The map is a scenario and sensitivity tool. It is not a trading signal and does not guarantee that markets will react in the displayed direction.
The AI morning brief summarizes important market context for the day, including major events, risk conditions, affected markets, and themes that may matter. It is designed to help users prepare faster, but it may be incomplete or inaccurate and should be verified independently.
Rigense may use AI to summarize events, explain macro context, classify relevance, generate scenario-style interpretations, review trading journal context, and help users understand market structure.
AI output may be wrong, incomplete, outdated, speculative, or unsuitable for a user's specific situation. It should be treated as a research aid, not as certainty or advice.
Rigense may use official sources, trusted financial APIs, macroeconomic databases, market data providers, news sources, broker-import providers, and internal normalization logic.
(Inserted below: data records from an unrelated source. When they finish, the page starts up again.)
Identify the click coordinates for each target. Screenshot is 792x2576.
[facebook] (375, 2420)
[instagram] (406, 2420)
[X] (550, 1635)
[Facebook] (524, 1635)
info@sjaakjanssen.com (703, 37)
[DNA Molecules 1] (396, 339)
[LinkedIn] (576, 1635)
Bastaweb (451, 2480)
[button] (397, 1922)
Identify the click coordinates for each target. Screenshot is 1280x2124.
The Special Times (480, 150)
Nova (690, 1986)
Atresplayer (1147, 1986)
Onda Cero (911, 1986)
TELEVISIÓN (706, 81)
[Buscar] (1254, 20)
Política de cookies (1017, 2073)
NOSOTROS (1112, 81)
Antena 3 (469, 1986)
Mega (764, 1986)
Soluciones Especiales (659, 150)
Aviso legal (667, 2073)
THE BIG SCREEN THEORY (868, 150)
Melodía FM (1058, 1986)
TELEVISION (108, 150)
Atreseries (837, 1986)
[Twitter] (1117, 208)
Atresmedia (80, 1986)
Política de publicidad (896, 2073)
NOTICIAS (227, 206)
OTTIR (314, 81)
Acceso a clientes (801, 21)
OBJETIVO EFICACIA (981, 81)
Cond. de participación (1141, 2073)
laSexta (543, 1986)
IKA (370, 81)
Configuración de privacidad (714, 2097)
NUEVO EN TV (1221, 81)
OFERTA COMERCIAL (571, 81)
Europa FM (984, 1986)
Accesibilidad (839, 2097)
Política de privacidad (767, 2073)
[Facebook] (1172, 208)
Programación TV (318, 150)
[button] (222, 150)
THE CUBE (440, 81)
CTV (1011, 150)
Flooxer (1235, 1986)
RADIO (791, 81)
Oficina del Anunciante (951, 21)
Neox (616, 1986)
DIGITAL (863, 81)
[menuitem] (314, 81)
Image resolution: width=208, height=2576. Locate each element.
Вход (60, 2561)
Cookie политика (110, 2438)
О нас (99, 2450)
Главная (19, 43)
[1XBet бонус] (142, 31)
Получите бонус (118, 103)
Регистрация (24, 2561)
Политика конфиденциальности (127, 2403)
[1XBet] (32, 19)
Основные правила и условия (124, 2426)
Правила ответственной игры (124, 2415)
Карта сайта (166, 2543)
Market data, calendar data, forecasts, actual values, prices, impact ratings, historical values, and AI interpretations may be delayed, revised, incomplete, duplicated, incorrect, or unavailable.
Rigense is designed to support read-only broker import workflows where available. Broker imports may include accounts, balances, positions, transactions, orders, fills, symbols, timestamps, PnL, fees, and related metadata, depending on the broker, provider, permissions, and technical availability.
Rigense does not place trades through broker connections.
Yes. Broker-import workflows in Rigense are intended to be read-only. Rigense does not execute trades, modify orders, open positions, close positions, withdraw funds, or manage user accounts through broker connections.
Yes. Rigense may support CSV import workflows for trade history and trading journal analytics. The available fields, supported formats, and import accuracy may depend on the structure of the CSV file and the quality of the provided data.
The trading journal helps users review their trades, PnL, win rate, profit factor, setups, tags, mistakes, accounts, equity growth, and market context. Where available, journal data may be connected with macro events, news, risk regimes, asset sensitivity, and AI-assisted review.
No. Rigense should not be the only source used before making trading or investment decisions. Users should conduct their own research, verify data, manage risk carefully, and consult qualified professionals where appropriate.
No. Market data may be delayed, revised, incomplete, duplicated, incorrect, unavailable, or affected by provider outages, licensing restrictions, technical errors, or normalization issues. Users should verify important data through additional sources before making decisions.
Rigense may help beginners understand market context, but it does not remove the risks of trading. Trading and investing involve substantial risk, including possible loss of capital. Beginners should avoid using Rigense as a shortcut to trading decisions.
No. Rigense does not guarantee profits, performance, trading success, risk reduction, or market accuracy. Past performance, historical data, backtests, hypothetical scenarios, AI analysis, market commentary, and observed correlations do not guarantee future results.